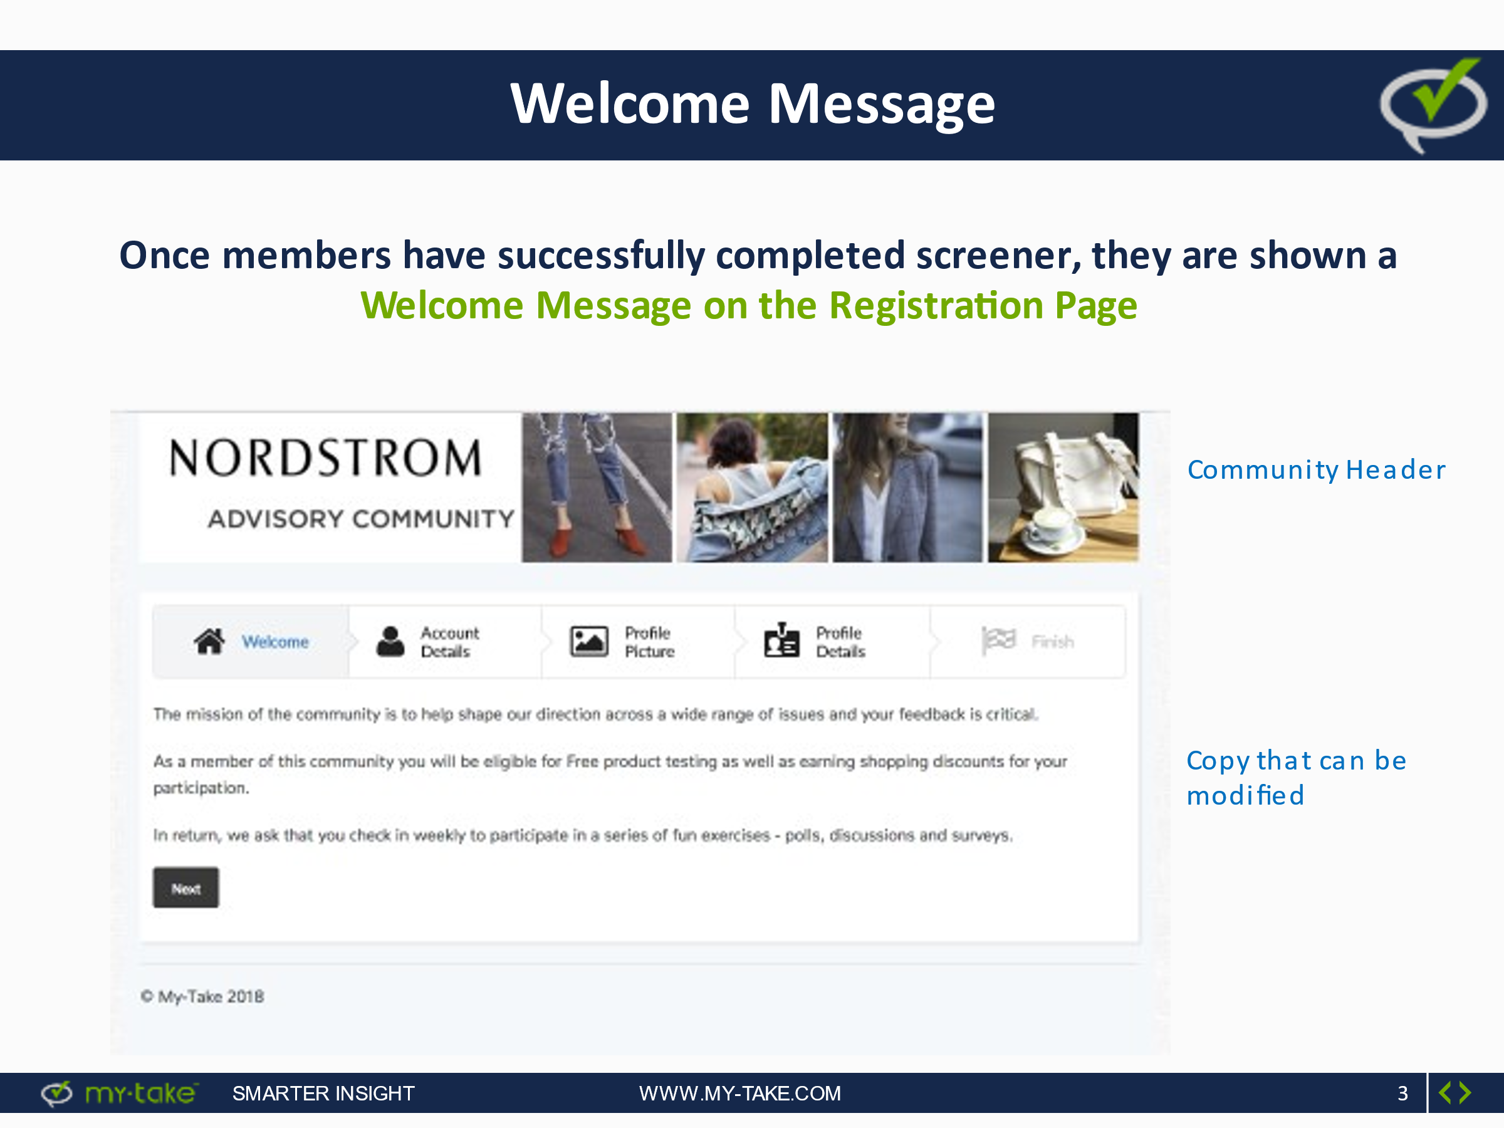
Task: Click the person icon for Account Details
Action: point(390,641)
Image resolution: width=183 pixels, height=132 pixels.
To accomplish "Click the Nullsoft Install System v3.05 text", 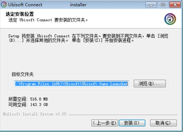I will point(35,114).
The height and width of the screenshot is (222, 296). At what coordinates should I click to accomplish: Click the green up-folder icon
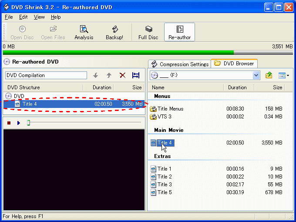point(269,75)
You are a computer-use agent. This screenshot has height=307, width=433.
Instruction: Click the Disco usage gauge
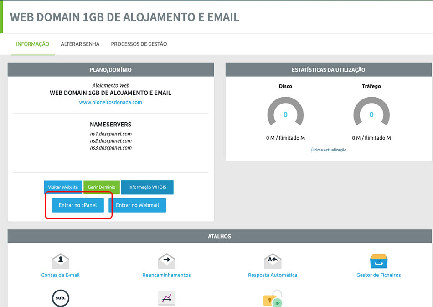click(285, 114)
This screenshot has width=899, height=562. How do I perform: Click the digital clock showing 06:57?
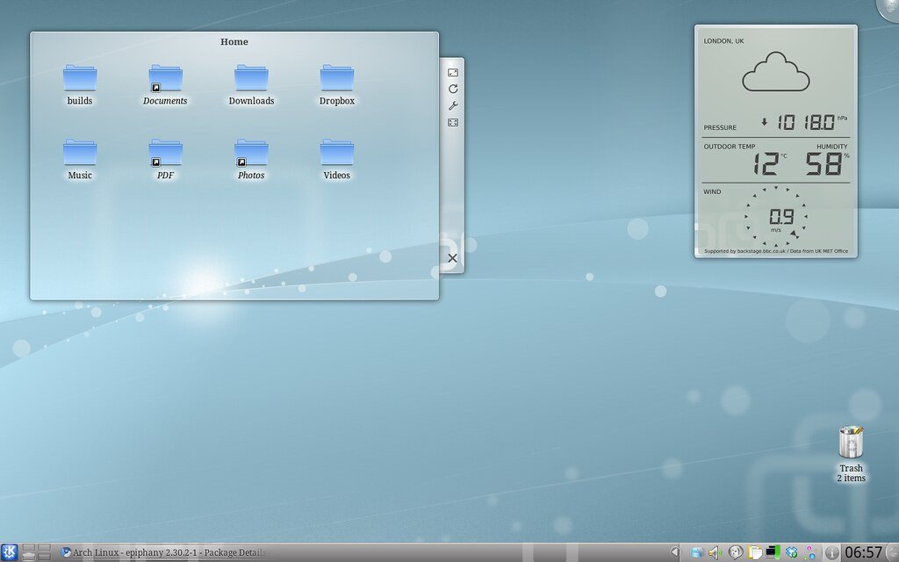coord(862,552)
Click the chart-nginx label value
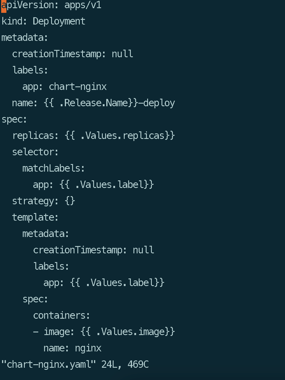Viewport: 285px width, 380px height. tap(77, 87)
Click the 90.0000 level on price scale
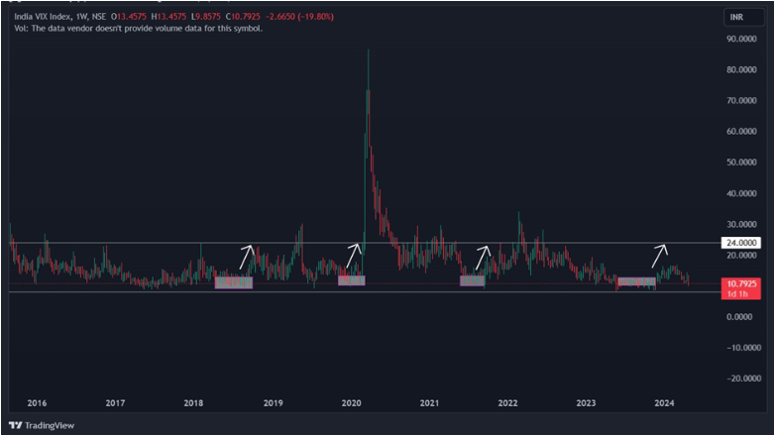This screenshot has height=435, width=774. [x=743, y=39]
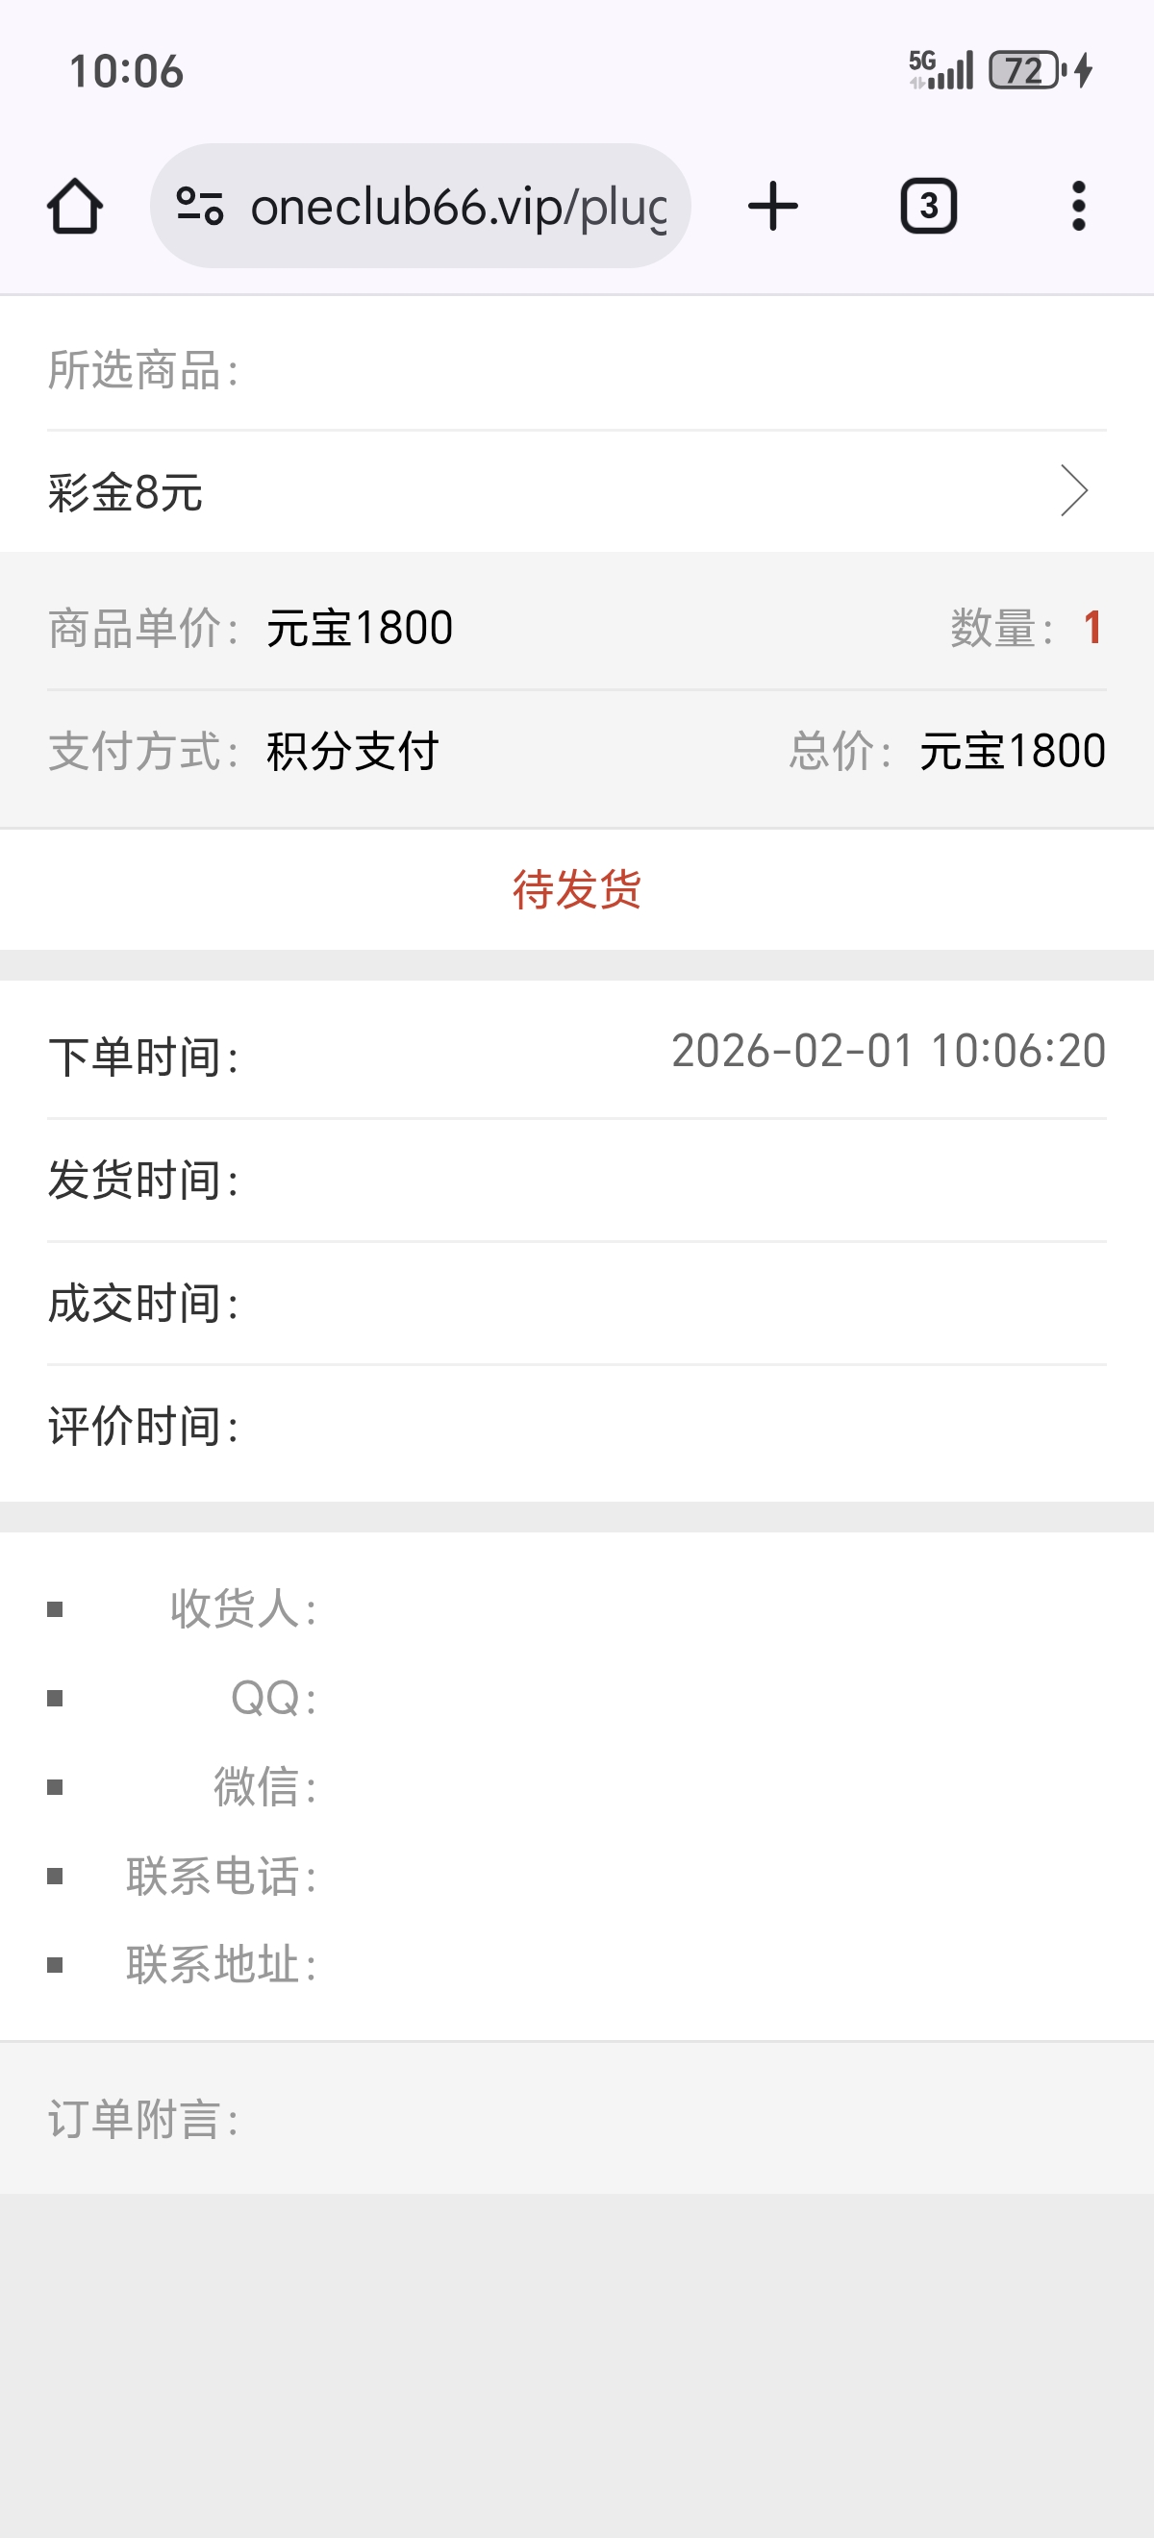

YOUR INSTRUCTIONS:
Reproduce the records verbatim from the line with "The height and" to the line with "coord(862,552)", both lines included, omitting the pictures.

ANSWER FOR THE TASK:
The height and width of the screenshot is (222, 296). At what coordinates should I click to accomplish: Click the green up-folder icon
point(269,75)
You are a computer-use agent. This screenshot has height=307, width=433.
Instruction: Click the Disco usage gauge
click(285, 114)
This screenshot has width=899, height=562. How do I perform: Click the digital clock showing 06:57?
coord(862,552)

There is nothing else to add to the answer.